Aditionally, a script can be found for determining a dataset's Dwell Time information, as seen on "Incorporating Dwell Time in Session-Based Recommendations with Recurrent Neural Networks" (http://ceur-ws.org/Vol-1922/paper11.pdf). Used with the RSC15 dataset, augmentation results can be reproduced, although we have not been able to replicate the final reported performance metrics.
Credit goes to yhs-968 for his parallel-batch data loader, as shown in his pyGRU4REC repository (https://github.com/yhs-968/pyGRU4REC).

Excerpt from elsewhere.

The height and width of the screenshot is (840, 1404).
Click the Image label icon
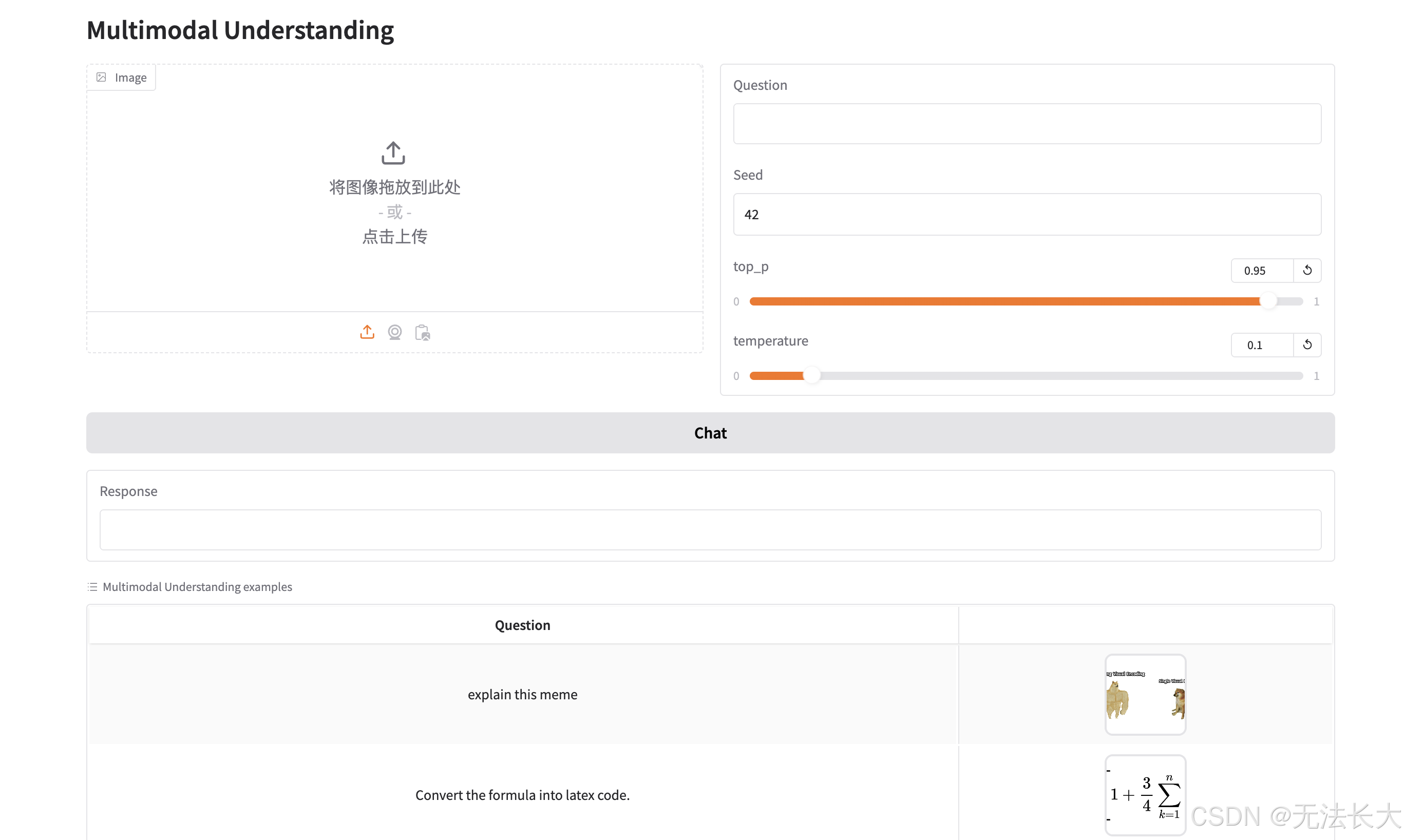point(101,78)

To train the RNN model from scratch:
python model/gru4rec.py --train-path path/to/train.csv --dev-path path/to/validation.csv --test-path path/to/test.csv --epoch n_epochs
.
To resume training from a checkpoint, add --resume path/to/model_weights.h5
to the previous command.
To run the Dwell Time augmentation process: python preprocess/extractDwellTime.py --train-path path/to/train.csv --output-path path/to/augmented_train.csv
.
Future work contemplates incorporating dwell time in an online manner to the model, hoping to leverage said information in the learning process, instead of in a previous preprocessing stage.
[23/8/2020] Updated backend to TensorFlow 2.3.0
[04/09/2021] Updated backend to TensorFlow 2.6.0
[24/03/2023] Updated backend to TensorFlow 2.11.1
The code has been tested with Python 3.6.8, using the following versions of the required dependencies:
- numpy == 1.18.5
- pandas == 1.0.5
- tqdm == 4.41.1
- tensorflow == 2.6.0
- keras == 2.4.3
- matplotlib == 3.3.1